Se puso de pie sin movimientos bruscos, sacando a relucir el porte de señorita británica, casi con orgullo. Dejó la servilleta que tenía en el regazo a un lado y, como marca distintiva de Nora Jolley, alzó el mentón antes de dirigirse a la mujer Miwok que la observaba sin inmutarse.

—Permítame decirle un par de cosas, señora Kaliska. Puede que esto sea América y que, aquí, algunos aspectos se aborden de otra manera. Pero no existe punto del mapa en el que se le pueda faltar así el respeto a un empleador, y eso es buena educación en Inglaterra, en América o en la China. De todos modos, y por si eso no le basta —Tomó aire para infundirle más autoridad a sus palabras—, al señor Charles Miler se le debe respeto por muchas más cosas que el salario. No hay ser humano que diste más de un animal que aquel que hace uso de su sapiencia a la par de su conciencia, y en ese caso, nuestro empleador —remarcó con énfasis— es un hombre de una inteligencia superior y de una moral intachable, que jamás, ¡jamás!, se puso en duda con su accionar. Sin contar con que es un aliado en las luchas más justas que se dan en este país. Entre las que se encuentra usted y yo. Miler & Miler es una de las pocas editoriales, y eso es gracias a su editor, señora Kaliska, que publica textos sin importarles las represalias. Textos a favor de la abolición, de los derechos de las mujeres y, también, de los derechos de los pueblos originarios de estas tierras. Y con esto dejo en claro que no permitiré que se lo irrespete en mi presencia. Lamento que mis palabras se hayan malinterpretado, quiero dejar explícitamente asentado que no tenía intenciones de igualarlo a un animal cuando dije lo que dije, fue una metáfora de su comportamiento. —Se dio media vuelta decidida a abandonar el comedor. El calor de California, el del ají y el de su enojo la habían puesto por completo roja. Sin contar con que sudaba y sentía una gota perderse por el hueco entre sus senos.

—Quizá quiera un vaso de leche antes de dormir —fueron las palabras de Kaliska. Nora la observó y la detestó por no poder leer las intenciones en su mirada—. La leche es buena para apagar el ardor, y usted está por provocar un incendio forestal.

—Usted… Usted… —la furia le quitó la elocuencia.

—Se lo alcanzaré en un rato, cuando se refresque y serene. No se preocupe, no es molestia, siempre preparo lo mismo para el señor Miler… suele ser preso del mismo… ardor que usted.

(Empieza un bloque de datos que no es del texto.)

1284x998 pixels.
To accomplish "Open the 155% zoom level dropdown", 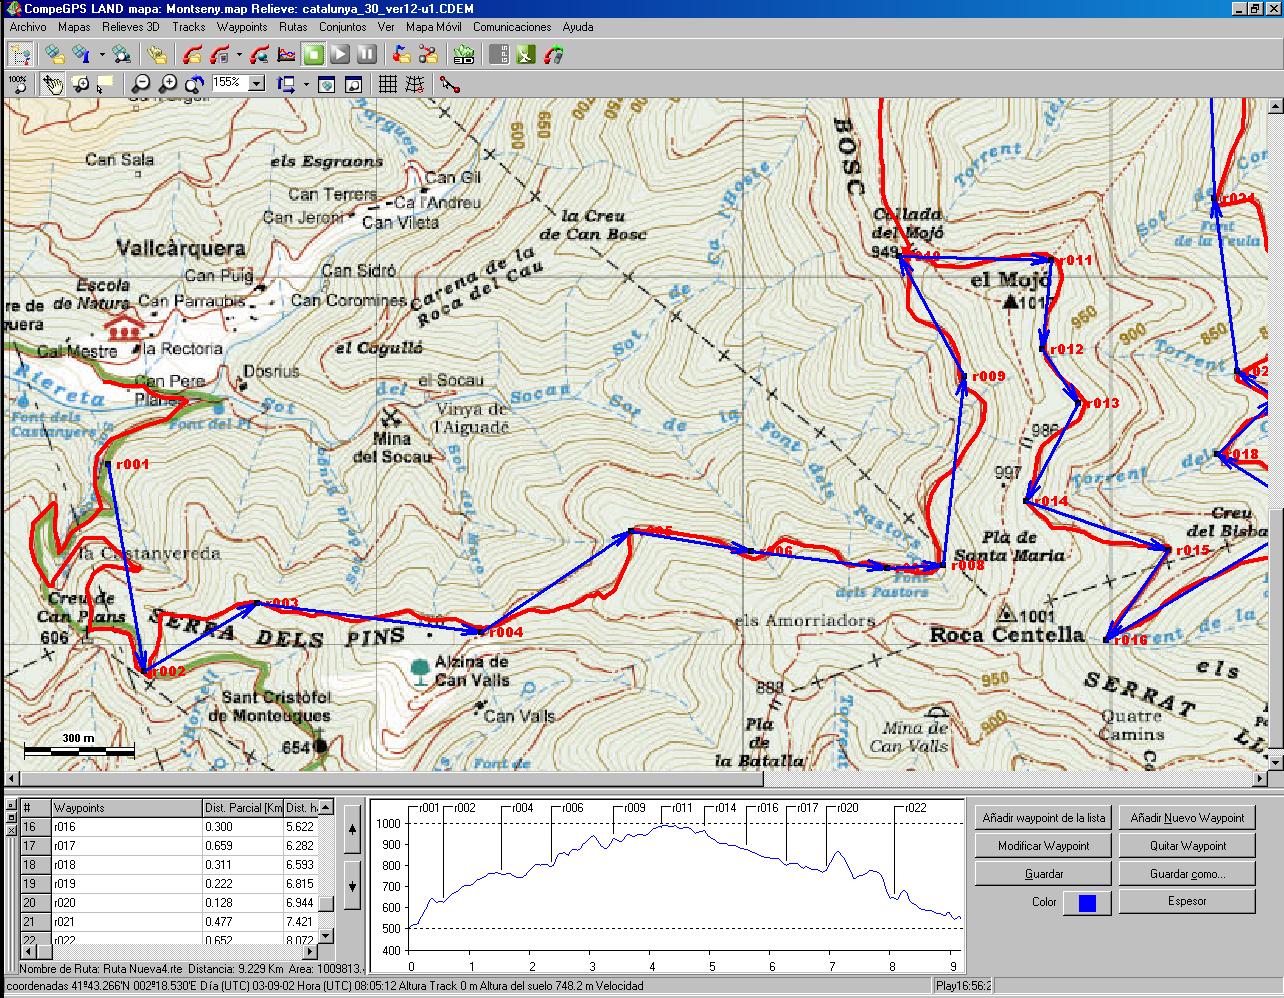I will click(x=256, y=84).
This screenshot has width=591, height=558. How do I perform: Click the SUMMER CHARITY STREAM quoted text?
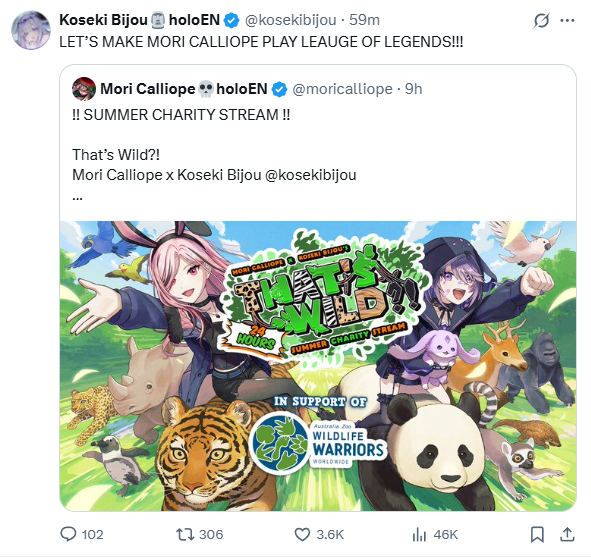tap(181, 115)
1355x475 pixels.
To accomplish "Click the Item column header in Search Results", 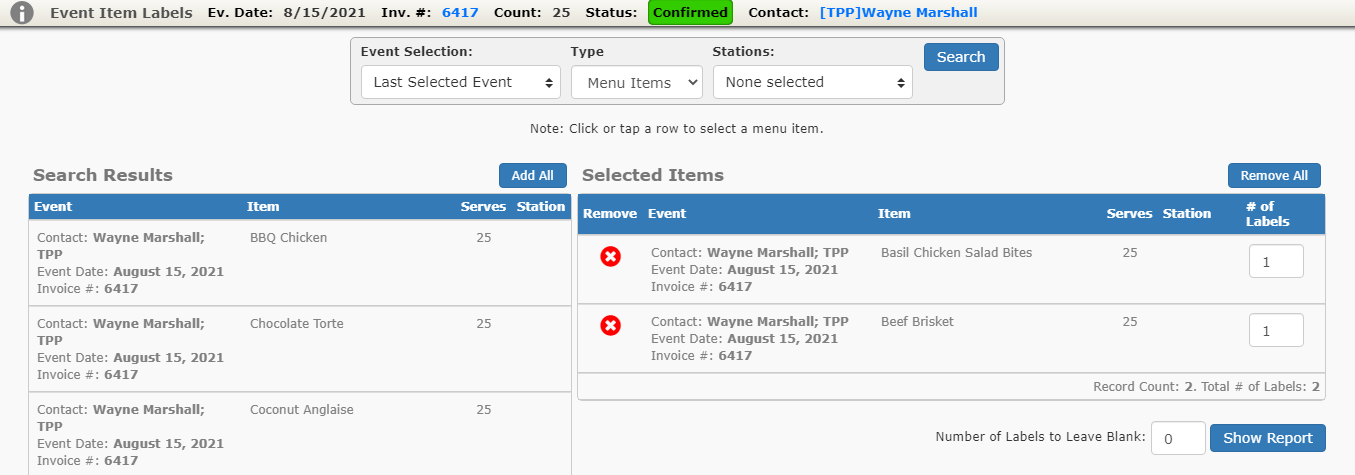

A falta de respuesta, Nora dejó el comedor envuelta en un halo de profunda ira. Cuando se perdió por el corredor, José delató su presencia:

—Deberías dejar en paz a la muchacha —dijo en español.

—¿Y perderme la diversión? ¿Hace cuánto que oyes?

—Desde que comparaste al señor con un pez que va a la red. —Ambos rieron a carcajadas—. La ha poseído el demonio cuando hablaste así de Miler.

—Sí, ahora hay que averiguar qué demonio poseyó al señor que se esconde de ella.

—¿Qué demonio va a ser?, el del deseo, mujer. Que no somos animales, pero sí somos un poco más sencillos que las mujeres. —José contempló el espacio vacío en el umbral y rememoró la imagen de la señorita Jolley. Cabello renegrido, trenzado; piel clara con diminutas pecas en la nariz; ojos con forma de almendras y el color de las mismas cuando se las tuesta, y unos labios llenos que descubrían una dentadura blanca y bastante pareja. Un solo diente apenas corrido, un detalle que le daba a su sonrisa el deje de divertido sarcasmo. José no dudaba ni por un instante en el efecto que la joven tenía en Miler. Él ya había probado las mieles de esa clase de pasión, conocía la fuerza. Tenía a su propia hechicera en casa, era una de las muchachas que ayudaba a Kaliska con los quehaceres.

—La señorita Jolley tiene razón, José —dijo la mujer, en tono serio—. Nuestro señor Miler es un león herido, que tira zarpazos. Hay que sacarlo de la guarida. No has llegado a escuchar lo que ella me dijo, que no le vio la cara…

—Lo supuse, está de un humor cambiante y no deja de preguntar por ella de manera muy mal disimulada. Si ya comió, si ya se fue a dormir, si sigue en el despacho… no quiere cruzarla ni por accidente. ¿Piensas hacer algo?

—No. —Kaliska se encogió de hombros—. Es la clase de destino que no requiere ayuda.

—¿Y para qué la hiciste enojar, entonces?

—Para saber si era la leona correcta para el león herido.

—¿Y lo es?

La sonrisa de Kaliska dijo todo; José sí sabía interpretarla.